By Babak Dehghanpisheh and Michael Georgy
SAMAQA, Iraq (Reuters) – When Islamic State insurgents fired mortar bombs at Iranian Kurdish women fighters holding a desert position in northern Iraq, the women first hit back by singing through loudspeakers.
Then the women opened fire with machineguns.
“We wanted to make them angry. To tell Daesh that we are not afraid,” said Mani Nasrallahpour, 21, one of about 200 female peshmerga fighters who left behind their life in Iran to take on the hardline Sunni militants.
A commander said Islamic State — known to its enemies by the Arabic acronym Daesh — deliberately targeted the female unit with 20 mortars when the singing began.
Islamic State prohibits singing and music. It has also imposed tight restrictions on women and took hundreds of them as sex slaves since sweeping through northern Iraq in 2014 and declaring a caliphate in parts of Iraq and Syria.
The Kurdish women are part of a larger armed unit of some 600 fighters aligned with the Kurdistan Freedom Party, known by its Kurdish acronym PAK.
This group has joined an array of Iraqi and Kurdish forces who are backed by a U.S.-led coalition in an offensive designed to push Islamic State out of their stronghold of Mosul.
It also has a far more ambitious goal of creating an independent Kurdish nation that would stretch across Iraq, Iran, Turkey and Syria — a concept those nations reject.
“We fight to protect our soil, whether it is the Kurdistan of Iran or Iraq.
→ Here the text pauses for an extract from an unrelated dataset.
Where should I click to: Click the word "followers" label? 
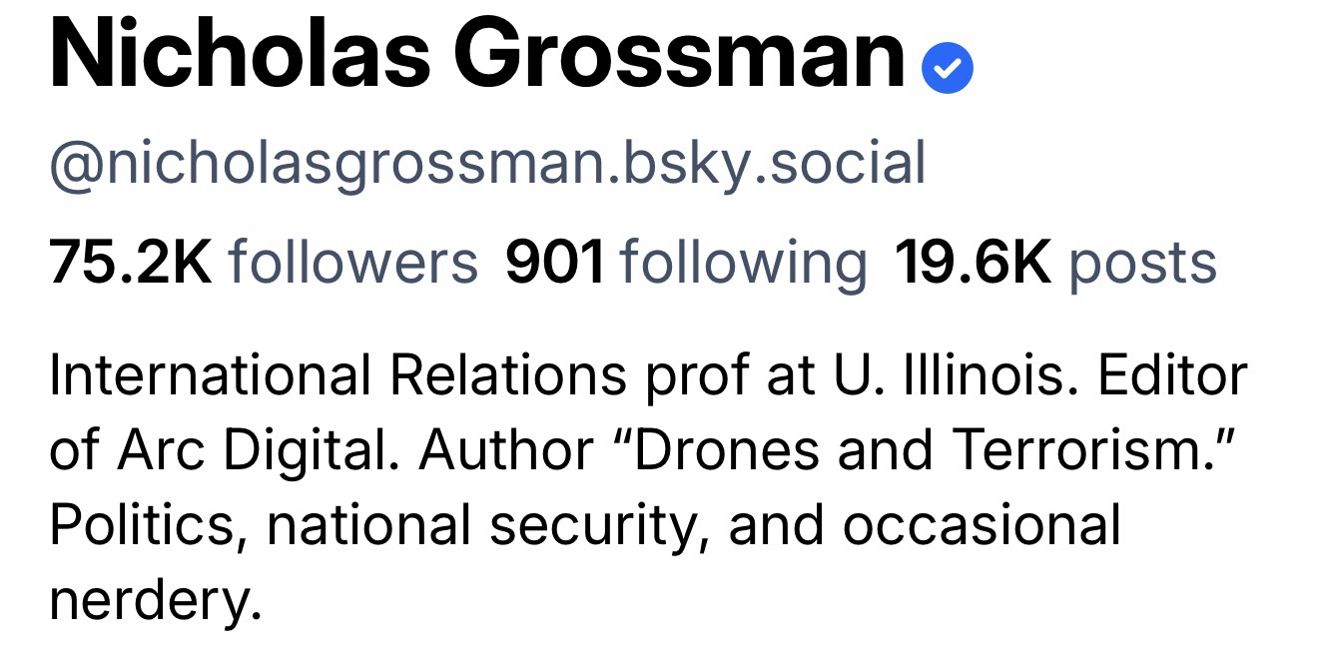352,263

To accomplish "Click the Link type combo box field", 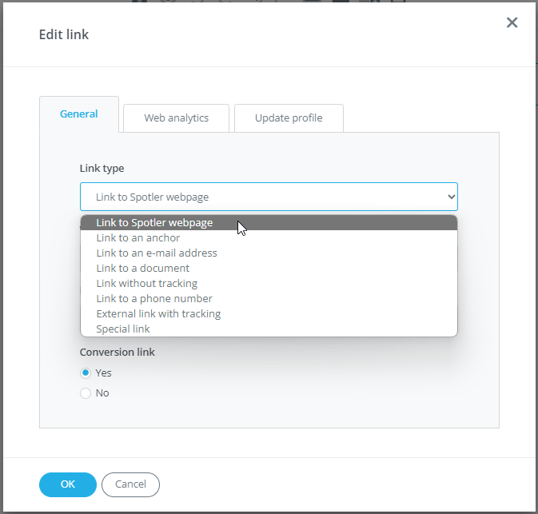I will point(256,197).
It does not matter whether it is Daesh or another group that has occupied our soil,” said Nasrallahpour, clutching an AK-47 assault rifle.
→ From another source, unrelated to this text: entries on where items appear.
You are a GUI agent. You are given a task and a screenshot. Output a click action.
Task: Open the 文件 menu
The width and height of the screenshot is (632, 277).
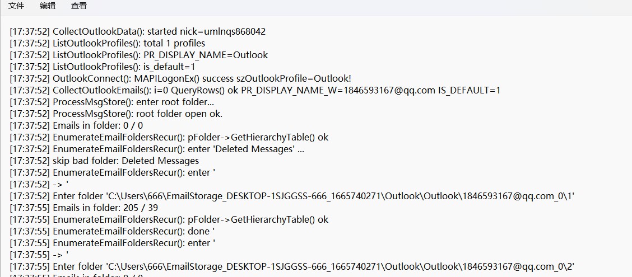(x=16, y=6)
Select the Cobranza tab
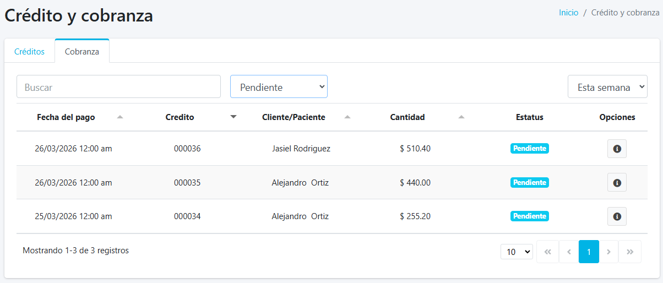This screenshot has height=283, width=663. pyautogui.click(x=82, y=52)
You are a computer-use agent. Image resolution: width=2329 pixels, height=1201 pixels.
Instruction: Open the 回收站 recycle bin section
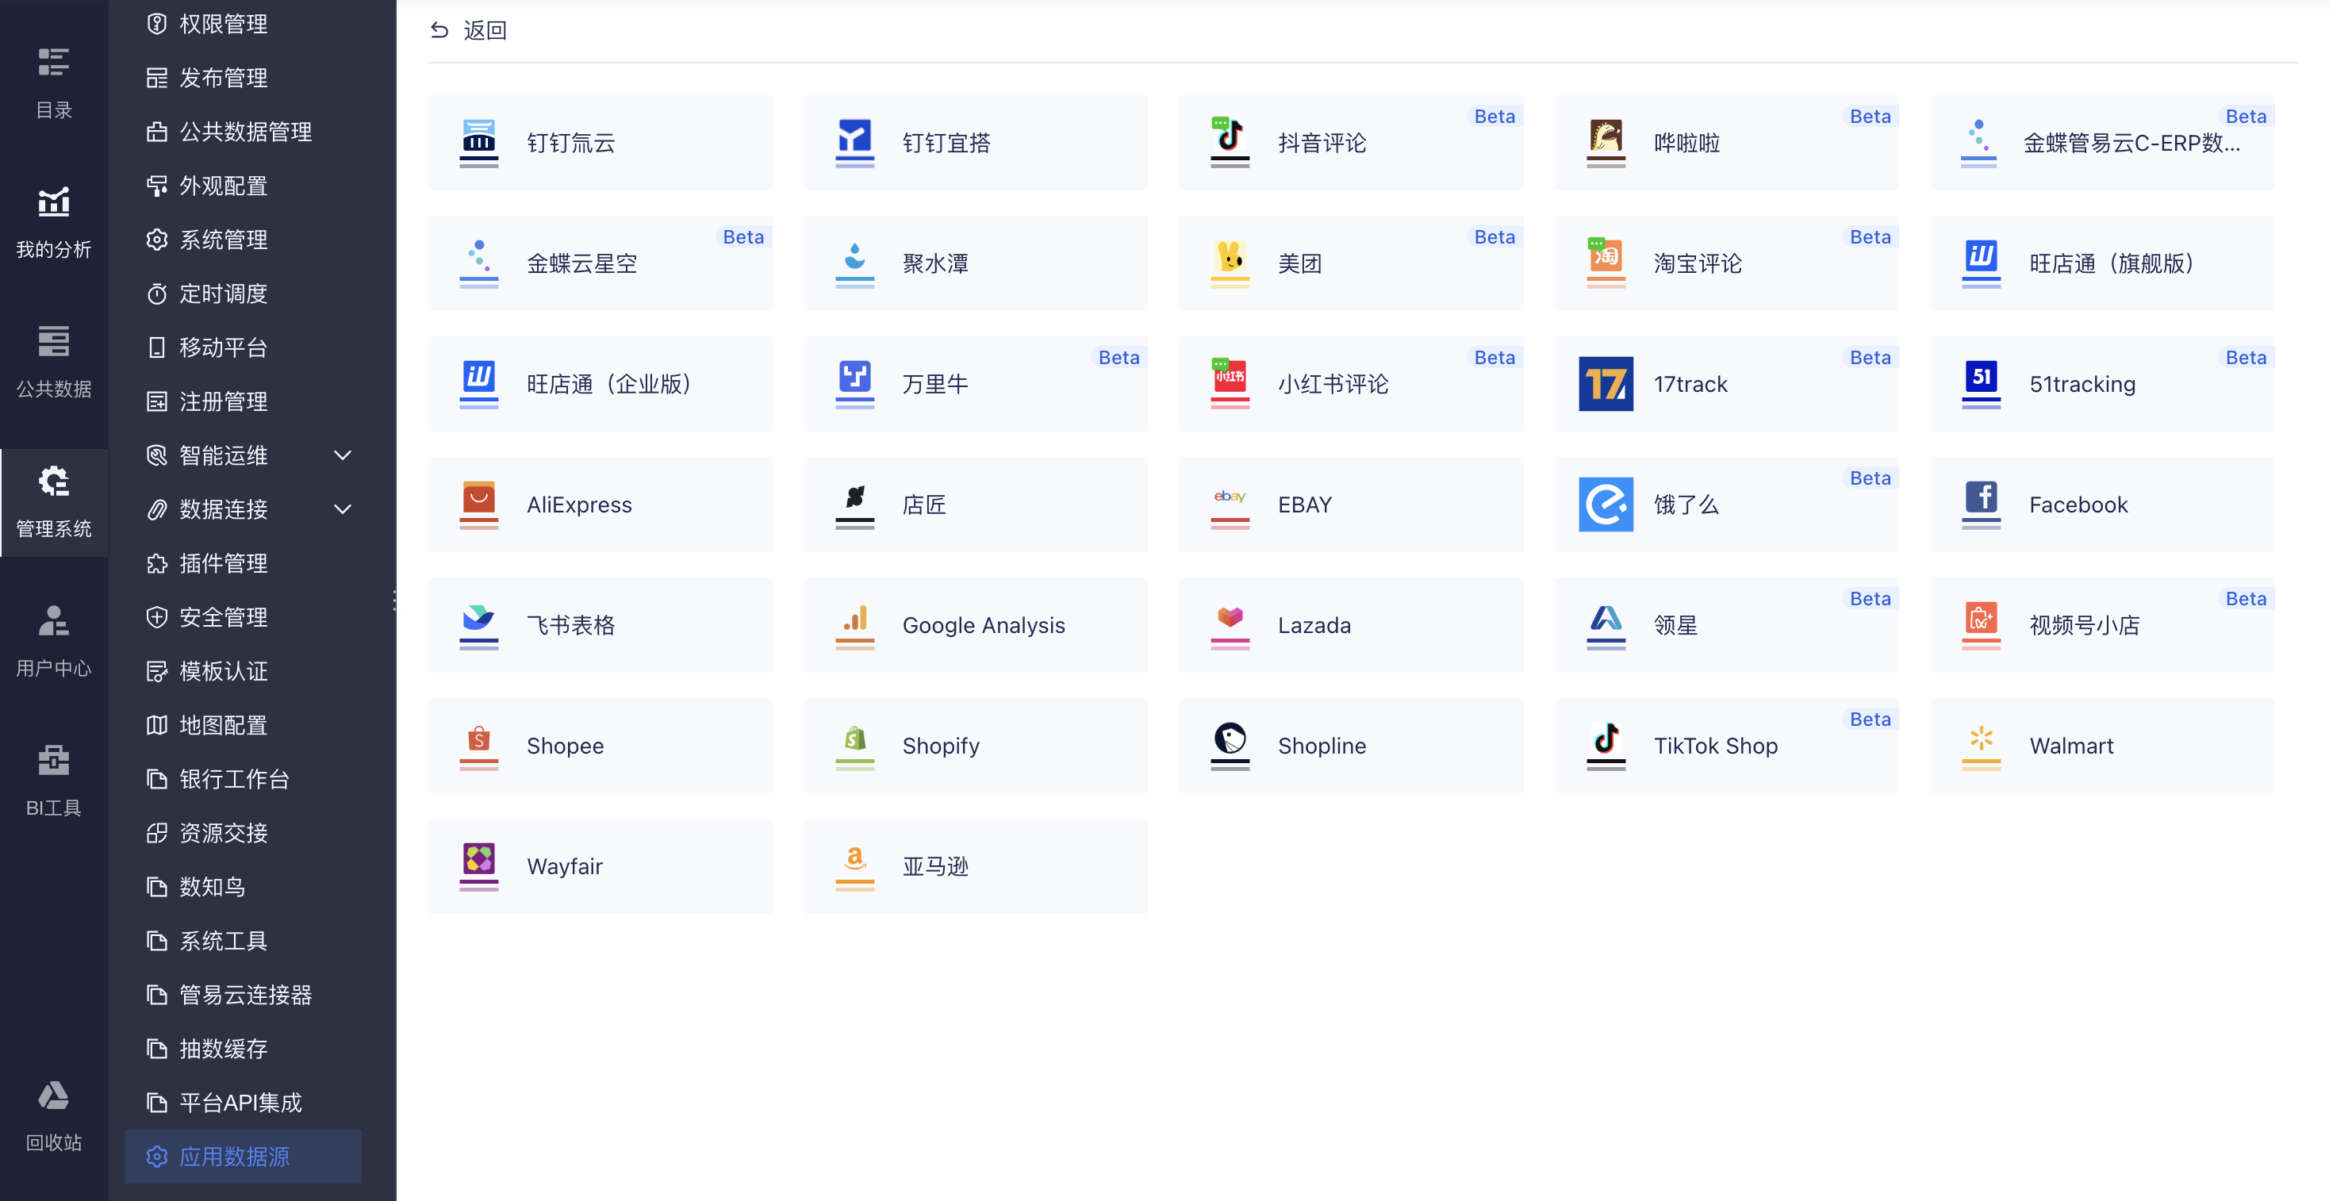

“THEY ARE AFRAID OF WOMEN”
Their presence is a reminder of the complexities of the battlefield in northern Iraq, where the women recently joined Iraqi male Kurdish fighters in driving Islamic State out of the village of Fadiliya.
Avin Vaysi ran into that fight toting a heavy machinegun and battling Islamic State street by street.
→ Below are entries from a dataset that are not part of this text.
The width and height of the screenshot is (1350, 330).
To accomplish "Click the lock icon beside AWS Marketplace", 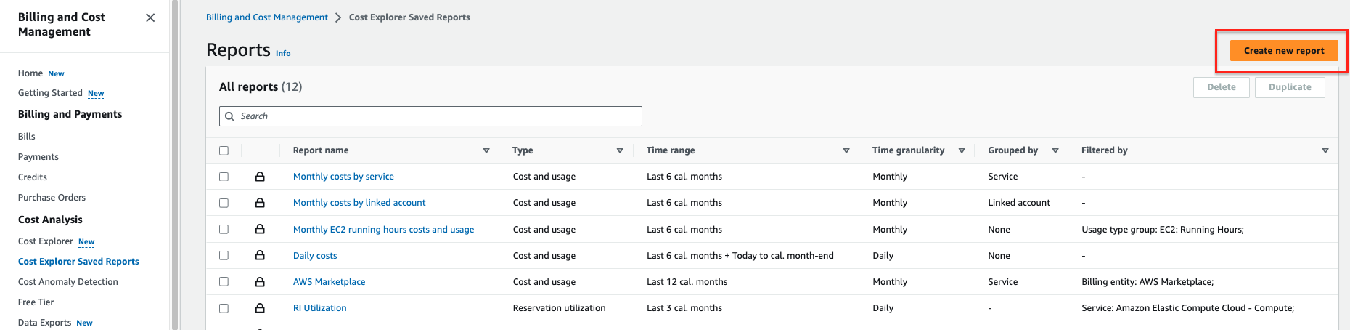I will coord(260,282).
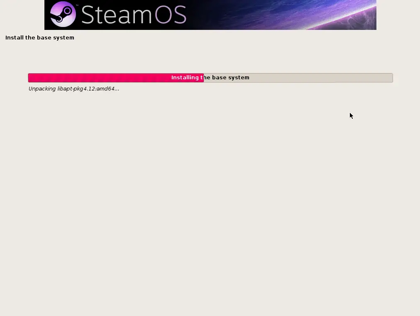Click the word 'Unpacking' in the status text

click(42, 89)
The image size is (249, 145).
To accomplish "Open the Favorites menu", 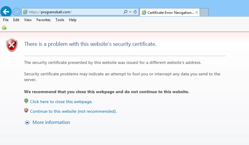I will 43,20.
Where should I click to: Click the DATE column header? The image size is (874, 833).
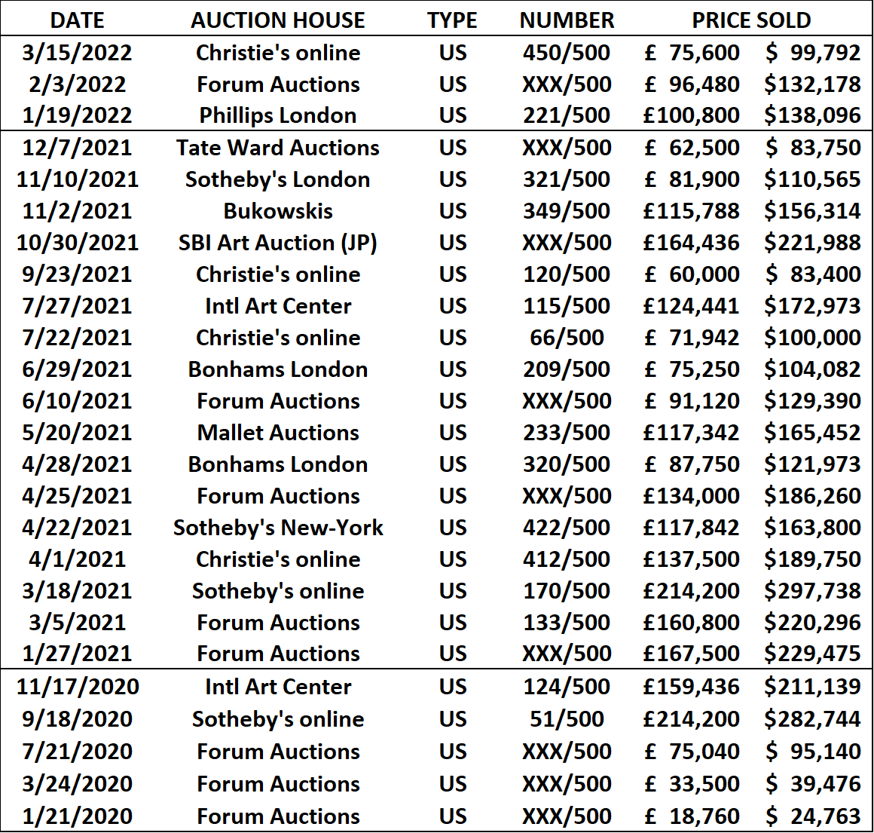(x=78, y=20)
“They are afraid of women,” she said. “It is true that Daesh is dangerous but we are not afraid of them.”
So far in the offensive, one woman fighter from the group has been killed.
Like the other peshmerga, Vaysi was enraged by news reports of the militants abusing women. She decided to take matters into her own hands.
“I saw on television that Daesh is torturing women and it made my blood boil,” said Vaysi, 32, who has a Kurdish flag painted on her cheek. “I decided to go and fight them.”
The presence of the PAK in northern Iraq is controversial. Iran has pressured the Kurdistan Regional Government to expel the group.
Since the start of 2016, the PAK has clashed with Iran’s Revolutionary Guards in Iran at least six times, said Hussein Yazdanpanah, military commander of the group.
Attempts to reach a Revolutionary Guard media office for comment were unsuccessful.
On Thursday afternoon, women fighters were lined up on a dirt berm, their weapons pointed at the frontline with Islamic State about 700 meters away.
A woman walked by with a sniper rifled strapped to her shoulder. Nearby were a row of captured homemade Islamic State rockets fitted with propane tanks.
Knowing the atrocities Islamic State has carried out against women, Nasrallahpour said the female fighters had made a pact never to allow themselves to be taken captive.
“We always have a bullet ready to use on ourselves in case we are about to be taken prisoner,” she said, rolling a Kalashnikov round between her thumb and forefinger.
She and others hope they can get their hands on Islamic State militants.
“We will tear them apart. When they have killed our babies in the womb why should we show them mercy,” said Nasrallapour.
Fighters say they are treated equally by male comrades.
“We are 100 percent equals. We are proud of the women fighters,” said Hajir Bahmani, 27, a male commander.
Female fighters go through six weeks of training that includes target practice and learning how to be a sniper.
“Along with defending our Kurdish land we are also fighting for women’s rights. Like a man, I can fight in the mountains and the desert,” said Nasrallahpour.
Breaking stereotypes like keeping women in the kitchen is something the fighters take pride in.
“Here the men cook for us,” said Nasrallahpour.